Di questo trambusto se ne sono accorti tutti, anche i russi. La direttrice di RT, l’emittente finanziata dal Cremlino per raccontare il mondo a modo suo, mercoledì ha scritto su Facebook che lei sarebbe lieta di poter pubblicare il libro del grande regista americano. “Pubblicheremo il tuo libro, se vorrai, perché noi crediamo che nessuna storia debba essere messa a tacere e che tutti abbiano diritto a un giusto processo”. Soprattutto in questo momento di grande confusione, e anche emergenza internazionale, la Russia sta trovando il suo spazio in questo mondo sottosopra.
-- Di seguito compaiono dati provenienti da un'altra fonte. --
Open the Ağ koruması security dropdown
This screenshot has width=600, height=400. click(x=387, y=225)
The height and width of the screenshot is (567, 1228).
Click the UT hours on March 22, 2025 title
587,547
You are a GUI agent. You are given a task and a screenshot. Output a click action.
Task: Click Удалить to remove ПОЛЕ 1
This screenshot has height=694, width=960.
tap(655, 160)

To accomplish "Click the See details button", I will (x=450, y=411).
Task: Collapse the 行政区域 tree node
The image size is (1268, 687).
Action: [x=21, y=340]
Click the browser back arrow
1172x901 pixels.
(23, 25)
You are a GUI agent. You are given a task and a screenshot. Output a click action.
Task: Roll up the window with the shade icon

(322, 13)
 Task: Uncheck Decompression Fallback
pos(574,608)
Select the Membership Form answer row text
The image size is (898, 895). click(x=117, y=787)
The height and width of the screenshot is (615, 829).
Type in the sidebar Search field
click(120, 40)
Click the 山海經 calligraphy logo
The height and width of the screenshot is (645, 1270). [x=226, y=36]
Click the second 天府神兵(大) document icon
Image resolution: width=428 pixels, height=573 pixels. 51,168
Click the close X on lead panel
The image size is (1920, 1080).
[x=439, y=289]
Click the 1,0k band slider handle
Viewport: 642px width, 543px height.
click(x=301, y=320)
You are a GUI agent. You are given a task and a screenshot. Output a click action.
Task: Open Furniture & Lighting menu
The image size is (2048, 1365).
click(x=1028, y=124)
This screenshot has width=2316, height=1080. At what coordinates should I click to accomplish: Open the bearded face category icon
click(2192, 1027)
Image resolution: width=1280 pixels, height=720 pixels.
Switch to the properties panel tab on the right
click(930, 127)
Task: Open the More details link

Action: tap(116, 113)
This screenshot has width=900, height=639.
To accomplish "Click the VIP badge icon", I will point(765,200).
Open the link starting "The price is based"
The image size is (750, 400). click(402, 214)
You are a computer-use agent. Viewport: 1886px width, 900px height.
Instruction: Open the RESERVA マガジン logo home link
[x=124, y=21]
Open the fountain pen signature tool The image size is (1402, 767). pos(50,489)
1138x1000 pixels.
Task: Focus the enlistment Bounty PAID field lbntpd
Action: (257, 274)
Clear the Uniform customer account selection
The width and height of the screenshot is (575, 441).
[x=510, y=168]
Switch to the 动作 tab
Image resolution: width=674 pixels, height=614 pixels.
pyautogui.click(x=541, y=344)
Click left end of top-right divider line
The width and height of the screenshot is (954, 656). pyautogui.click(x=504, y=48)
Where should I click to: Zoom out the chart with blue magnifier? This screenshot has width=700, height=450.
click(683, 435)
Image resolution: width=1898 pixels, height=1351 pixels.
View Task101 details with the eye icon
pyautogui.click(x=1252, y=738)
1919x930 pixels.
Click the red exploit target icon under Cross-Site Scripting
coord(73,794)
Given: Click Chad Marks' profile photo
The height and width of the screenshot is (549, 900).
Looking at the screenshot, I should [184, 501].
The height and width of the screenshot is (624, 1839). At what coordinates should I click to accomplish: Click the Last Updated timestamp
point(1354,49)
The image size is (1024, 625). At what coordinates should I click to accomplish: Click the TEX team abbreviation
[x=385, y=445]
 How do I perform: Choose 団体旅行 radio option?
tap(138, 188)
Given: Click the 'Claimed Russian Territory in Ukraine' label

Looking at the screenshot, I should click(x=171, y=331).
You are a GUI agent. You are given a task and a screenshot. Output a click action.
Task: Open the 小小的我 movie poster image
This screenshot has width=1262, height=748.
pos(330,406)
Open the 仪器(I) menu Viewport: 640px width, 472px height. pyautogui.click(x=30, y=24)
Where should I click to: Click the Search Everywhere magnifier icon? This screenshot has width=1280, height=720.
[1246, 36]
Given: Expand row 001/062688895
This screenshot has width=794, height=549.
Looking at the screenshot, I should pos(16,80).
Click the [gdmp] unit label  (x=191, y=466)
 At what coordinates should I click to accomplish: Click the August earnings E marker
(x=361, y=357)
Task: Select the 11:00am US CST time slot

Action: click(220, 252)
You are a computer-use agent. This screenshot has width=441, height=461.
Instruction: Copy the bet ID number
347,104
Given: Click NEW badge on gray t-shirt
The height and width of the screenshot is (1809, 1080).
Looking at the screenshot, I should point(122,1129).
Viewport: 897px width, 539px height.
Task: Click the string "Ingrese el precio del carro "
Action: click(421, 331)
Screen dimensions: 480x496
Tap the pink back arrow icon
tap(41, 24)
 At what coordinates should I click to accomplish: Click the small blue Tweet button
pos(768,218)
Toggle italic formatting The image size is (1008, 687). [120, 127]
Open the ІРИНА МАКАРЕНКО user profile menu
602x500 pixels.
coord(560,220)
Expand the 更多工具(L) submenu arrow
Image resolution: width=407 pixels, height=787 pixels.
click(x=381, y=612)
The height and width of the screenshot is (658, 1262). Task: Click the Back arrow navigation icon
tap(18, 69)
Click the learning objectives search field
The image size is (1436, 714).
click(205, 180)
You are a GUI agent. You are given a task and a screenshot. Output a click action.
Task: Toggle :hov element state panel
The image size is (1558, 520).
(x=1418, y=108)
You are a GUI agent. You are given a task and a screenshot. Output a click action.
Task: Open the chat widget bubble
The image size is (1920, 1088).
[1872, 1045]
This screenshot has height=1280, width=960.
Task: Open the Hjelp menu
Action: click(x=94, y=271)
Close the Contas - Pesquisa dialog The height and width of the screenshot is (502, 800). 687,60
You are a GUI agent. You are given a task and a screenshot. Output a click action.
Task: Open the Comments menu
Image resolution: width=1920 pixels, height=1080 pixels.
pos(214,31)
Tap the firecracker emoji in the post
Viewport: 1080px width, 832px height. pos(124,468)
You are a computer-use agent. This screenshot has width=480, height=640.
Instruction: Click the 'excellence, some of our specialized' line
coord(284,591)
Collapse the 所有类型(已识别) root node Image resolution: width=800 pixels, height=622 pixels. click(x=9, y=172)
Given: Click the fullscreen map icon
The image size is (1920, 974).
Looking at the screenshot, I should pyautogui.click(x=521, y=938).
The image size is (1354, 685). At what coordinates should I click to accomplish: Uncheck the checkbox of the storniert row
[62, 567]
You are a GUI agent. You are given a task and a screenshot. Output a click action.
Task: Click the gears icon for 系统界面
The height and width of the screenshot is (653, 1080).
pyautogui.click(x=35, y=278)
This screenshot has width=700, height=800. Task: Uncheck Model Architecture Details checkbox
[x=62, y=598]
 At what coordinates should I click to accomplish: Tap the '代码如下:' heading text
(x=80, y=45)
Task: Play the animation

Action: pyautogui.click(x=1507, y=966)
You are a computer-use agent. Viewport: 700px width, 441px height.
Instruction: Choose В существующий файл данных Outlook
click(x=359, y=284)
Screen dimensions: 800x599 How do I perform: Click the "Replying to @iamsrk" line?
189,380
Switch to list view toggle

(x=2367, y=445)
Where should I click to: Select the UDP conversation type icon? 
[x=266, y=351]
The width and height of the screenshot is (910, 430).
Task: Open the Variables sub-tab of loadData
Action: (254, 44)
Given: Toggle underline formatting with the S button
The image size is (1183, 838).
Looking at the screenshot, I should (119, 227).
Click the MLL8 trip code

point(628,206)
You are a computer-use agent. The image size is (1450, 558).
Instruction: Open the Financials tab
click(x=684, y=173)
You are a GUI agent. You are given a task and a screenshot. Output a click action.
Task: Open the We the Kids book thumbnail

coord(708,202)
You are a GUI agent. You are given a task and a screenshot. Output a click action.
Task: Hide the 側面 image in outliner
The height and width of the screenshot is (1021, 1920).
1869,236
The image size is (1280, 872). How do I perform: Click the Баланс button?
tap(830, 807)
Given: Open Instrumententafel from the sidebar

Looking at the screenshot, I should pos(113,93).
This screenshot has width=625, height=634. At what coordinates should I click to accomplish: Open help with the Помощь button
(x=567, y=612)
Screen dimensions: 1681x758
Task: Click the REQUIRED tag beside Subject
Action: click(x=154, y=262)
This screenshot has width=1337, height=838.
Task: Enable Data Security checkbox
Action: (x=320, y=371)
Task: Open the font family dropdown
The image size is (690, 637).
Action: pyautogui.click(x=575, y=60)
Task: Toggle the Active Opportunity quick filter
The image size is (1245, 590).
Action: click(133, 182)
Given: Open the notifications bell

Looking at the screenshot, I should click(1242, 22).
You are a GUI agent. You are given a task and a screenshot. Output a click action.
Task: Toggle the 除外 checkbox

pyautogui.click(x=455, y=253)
Ha già scatenato un crollo sui mercati la scorsa settimana mettendosi a gareggiare con l’Arabia Saudita sui prezzi del petrolio e poi ha cercato di provocare una nuova crisi migratoria usando il presidente turco Recep Tayyip Erdogan e la sua disponibilità a farsi usare per infastidire l’Unione europea. La proposta di Margarita Simonyan, direttrice di RT dai suoi esordi, è stata fondata nel 2005, ha spostato il caos su un altro livello: quello culturale. Ha scritto: “Pubblicheremo il tuo libro perché noi non sosteniamo le liste nere e il linciaggio su Twitter. Pubblicheremo il tuo libro perché non sei stato giudicato colpevole di nessun crimine dalla legge, ma questo non è stato tenuto in conto”. Il #MeToo di cortocircuiti ne ha creati molti, ma uno così paradossale forse mai: sta regalando Woody Allen alla propaganda russa. RT è stata rapidissima ad approfittarne, la possibilità di difendere uno dei simboli dell’americanità, boicottato da un movimento che più americano non si può non è un’occasione che capita spesso.

 

Woody Allen non si è espresso, forse riterrebbe divertente lasciar pubblicare il memoir all’emittente del Cremlino, forse il movimento del #MeToo, ingarbugliato in tutti i suoi paradossi, non si accorgerebbe neppure di aver offerto alla Russia una grande opportunità di dimostrarsi paladina della libertà di espressione. Mosca ha tutto da guadagnare e sa come farlo, soprattutto in questi tempi in cui siamo tutti un po’ distratti.

 

Sarebbe la seconda grande esperienza russa, a noi nota, di Woody Allen, che nel 1975 uscì con il film “Amore e Guerra”, un modo à la Allen di dire “Guerra e Pace”. Un’opera piena di bellissimi nonsense e che inizia con un monologo che il regista potrebbe riproporre oggi, quarantacinque anni dopo, non nei panni di Boris ma in quelli di Woody: “Come mi sono messo in questa situazione non lo capirò mai, assolutamente incredibile, essere giustiziato per un crimine che non ho mai commesso, ma in fondo siamo tutti su una stessa barca, non è così per tutta l’umanità? Tutti alla fine vengono giustiziati per un crimine che non hanno mai commesso, la differenza è che nessuno sa precisamente quando se ne va, io lo so. Dovevo andarmene alle cinque, invece me ne andrò alle sei perché ho un avvocato molto bravo”.